Before Lemmy I never really did social media. Lemmy is my first experience in getting ratioed. I notice a surprising amount of my posts get 50% or more downvotes. I never realized how divisive my opinions and communication style is.
Thankfully I'm in a good mental place in my life, so this doesn't bother me... too much. But I can see how it would have a big impact on people testing their toes, and expressing their voice for the first time, that dopamine hit of validation is tempered by the lows of feeling unpopular social pressure.
I've notice other people getting downvotes, and they just delete their comment entirely. I leave mine up, since I believe in keeping the forum record open and transparent is more important then my posting history.
I keep posting to Lemmy in spite of it, because I know Lemmy is just at its starting point, and content is more important then my personal validation. (but it does eat at me some)
When you post something that gets negative feedback do you modify your post? does it change your opinion? does it impact your participation in the community?
Yeah, I think people don't think about how downvotes aren't meant to indicate disagreement but rather to mark trolls, unhelpful comments, and so on. I didn't realize that either until someone said it in some comment section somewhere, something like this:
I had a recent experience, but on reddit because it was a discussion thread for a show, and there wasn't one on lemmy yet. I was just questioning the reason for a particular change of character in the show and that I didn't think it was necessary. I was in the negative by the next day. Then I added an edit to my comment and said that instead of downvoting, how about you explain why you think it was necessary for that change in the show. After that, my comment's karma went back to positive and people started to reply about their thoughts instead. Downvotes are absolutely not being used correctly more often than not.

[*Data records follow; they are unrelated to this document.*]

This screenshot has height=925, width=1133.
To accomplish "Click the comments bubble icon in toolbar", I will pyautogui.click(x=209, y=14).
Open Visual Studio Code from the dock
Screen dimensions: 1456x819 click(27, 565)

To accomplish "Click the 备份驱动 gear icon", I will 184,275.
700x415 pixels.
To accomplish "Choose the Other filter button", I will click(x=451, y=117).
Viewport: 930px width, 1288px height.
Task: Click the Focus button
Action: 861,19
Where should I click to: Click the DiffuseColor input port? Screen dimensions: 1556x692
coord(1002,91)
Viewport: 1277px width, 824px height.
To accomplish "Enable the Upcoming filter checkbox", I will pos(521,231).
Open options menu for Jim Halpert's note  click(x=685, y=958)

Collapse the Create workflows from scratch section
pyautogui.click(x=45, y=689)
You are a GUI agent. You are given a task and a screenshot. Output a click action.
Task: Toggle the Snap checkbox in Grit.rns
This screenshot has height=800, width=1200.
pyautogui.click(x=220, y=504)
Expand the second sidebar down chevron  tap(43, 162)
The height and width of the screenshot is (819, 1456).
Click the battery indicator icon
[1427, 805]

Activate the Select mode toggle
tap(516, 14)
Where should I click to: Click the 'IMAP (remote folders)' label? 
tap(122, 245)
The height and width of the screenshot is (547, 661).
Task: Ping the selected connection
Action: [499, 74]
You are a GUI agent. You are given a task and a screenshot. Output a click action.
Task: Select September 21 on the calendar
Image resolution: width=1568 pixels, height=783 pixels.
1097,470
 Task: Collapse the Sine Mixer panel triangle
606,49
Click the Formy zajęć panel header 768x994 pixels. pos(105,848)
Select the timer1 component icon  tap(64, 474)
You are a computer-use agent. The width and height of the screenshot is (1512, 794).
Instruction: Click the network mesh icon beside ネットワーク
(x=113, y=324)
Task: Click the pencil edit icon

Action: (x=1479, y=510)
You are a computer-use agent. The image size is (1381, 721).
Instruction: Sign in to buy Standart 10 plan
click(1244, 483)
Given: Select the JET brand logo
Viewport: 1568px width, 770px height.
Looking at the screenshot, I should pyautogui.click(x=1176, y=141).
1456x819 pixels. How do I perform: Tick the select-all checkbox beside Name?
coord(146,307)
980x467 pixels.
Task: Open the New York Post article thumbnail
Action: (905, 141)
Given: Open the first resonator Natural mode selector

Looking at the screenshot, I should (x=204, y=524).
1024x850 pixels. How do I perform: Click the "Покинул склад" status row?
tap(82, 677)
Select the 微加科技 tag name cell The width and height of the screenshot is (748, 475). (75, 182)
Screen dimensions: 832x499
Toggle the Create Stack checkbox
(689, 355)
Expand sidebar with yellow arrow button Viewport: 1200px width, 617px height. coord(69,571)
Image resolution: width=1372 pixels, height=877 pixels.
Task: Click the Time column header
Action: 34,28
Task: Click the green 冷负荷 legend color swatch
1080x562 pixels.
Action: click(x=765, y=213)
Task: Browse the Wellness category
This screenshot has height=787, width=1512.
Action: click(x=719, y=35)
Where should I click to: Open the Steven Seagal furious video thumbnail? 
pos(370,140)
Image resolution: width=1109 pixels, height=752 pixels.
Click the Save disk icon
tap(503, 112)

That's how it's supposed to work, but it never will. It was supposed to be the same on reddit as well, but I can tell you that in more than a decade using the site, most people treated it as a "disagree" button
Maybe clicking downvote would require people to choose a reason for the downvote, and workflow would make it implictly clear that its not for disagreement
I think your mental place definitely could use a lot of improvement since this is a topic that's clearly bothering you. Still, this is very normal and you're not alone on that sadly. Just remember, upvotes/downvotes are not a decider of truth. You can be absolutely right and be downvoted to oblivion. It just determines how much you match the group think of that community. The approval of faceless nerds is irrelevant, espsecially on reddit-style forums like Lemmy where your votes are literally meaningless. It's more of an actual issue on something like twitter/tik tok/youtube/etc where your interactions are part of your personal brand.
I remember about a comment saying that the author got upset for arguing with someone for a while, then checke their history and saw that that person was drinking their own pee.
No judgement, but never forget that on the Internet you can be talking to anybody.
My most downvoted comment on Reddit had something like negative 800 karma. I'm proud of it lol.
Ok ngl I do like getting likes, although mostly as an indication that people read what I wrote, and I wasn't wasting my time. Especially important when it's a post I put a lot of effort into.
Downvotes... It can be two things. Sometimes it happens that I write something truly idiotic - as a mistake or because of a bad day or whatever reason, that's when I usually delete the thing to not confuse or upset people when I realise it.
Other times it turns out my comment actually turns out to be controversial. But if it's something I stand by and believe is correct, it may bother me that a large portion of people disagree. I'm not any kind of extremist, so if people do find my opinions extreme, most of the time it's just puzzling.
It depends, really. Unless you have a niche presence and have actually made it, we're all just John and Jane Does. I don't see this as "popularity," we just got really lucky with some posts or we're articulate with our arguments.
Don't take it too seriously, live your life more than the guy who's spending his on social media.